Our containers are using supervisord to run an Nginx reverse proxy in front of a Node.js app (please - no lectures about a single process per container, we have lots of good reasons for this configuration and it’s worked well for us for years ).
If the Node.js app crashed, the Nginx proxy will stay up - but the service check above will fail (our logs will also likely contain an upstream proxy failure (502 or 503) errors.
My question is, how can we be notified if a machine check is failing?
We’ve yet to fully understand our options in terms of logging and notifications, but at a minimum we’d like to know if the machine check above is failing.
Hi @khuezy - thanks for the reply. I guess the problem then in our case is that our app still appears to be ‘up’ - since Nginx is still handling requests - even though the machine check is failing? I would have thought a failed check would be enough to auto-restart the app?
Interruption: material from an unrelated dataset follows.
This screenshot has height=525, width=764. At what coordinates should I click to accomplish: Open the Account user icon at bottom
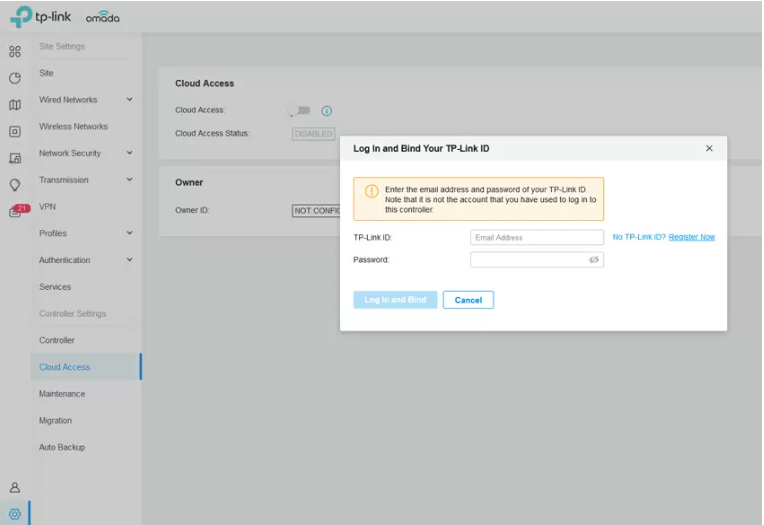pos(14,487)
Again - Nginx and Node.js are part of the same Docker container (and therefore Fly app).
We use Nginx for short-ttl caching (the popular page scenario), security, redirects, custom rate limiting locations / routes and more. We’ve always put Nginx in front of our Node.js apps (even if rate limiting is off on multiple app instances). For larger projects we’d separate Nginx into a dedicated reverse proxy, but for smaller full-stack deploys, we create app instance containers that run Nginx/Node.js via supervisord.
I’d still recommend breaking the nginx server out to its own app to take advantage of the Fly proxy. If not, then this sounds like an nginx config issue if it’s unable to reconnect to the local node process right?
I appreciate the replies - but we’re not taking Nginx out of our standard Docker setup for full-stack apps. We have quite a bit of experience with this configuration, and it works well for us. The issue I believe is that a machine check failing on its own is not enough to restart the app at Fly.io - I think they’re looking for a failed app as well (non-zero exit, or stderr, or missing process 0 etc.) in addition to the failed check. I might be wrong, but we’ll look at it more closely. Ngnix is doing the right thing and returning an upstream proxy error - but it’s still running, and so as far as Fly.io is concerned the app is still up.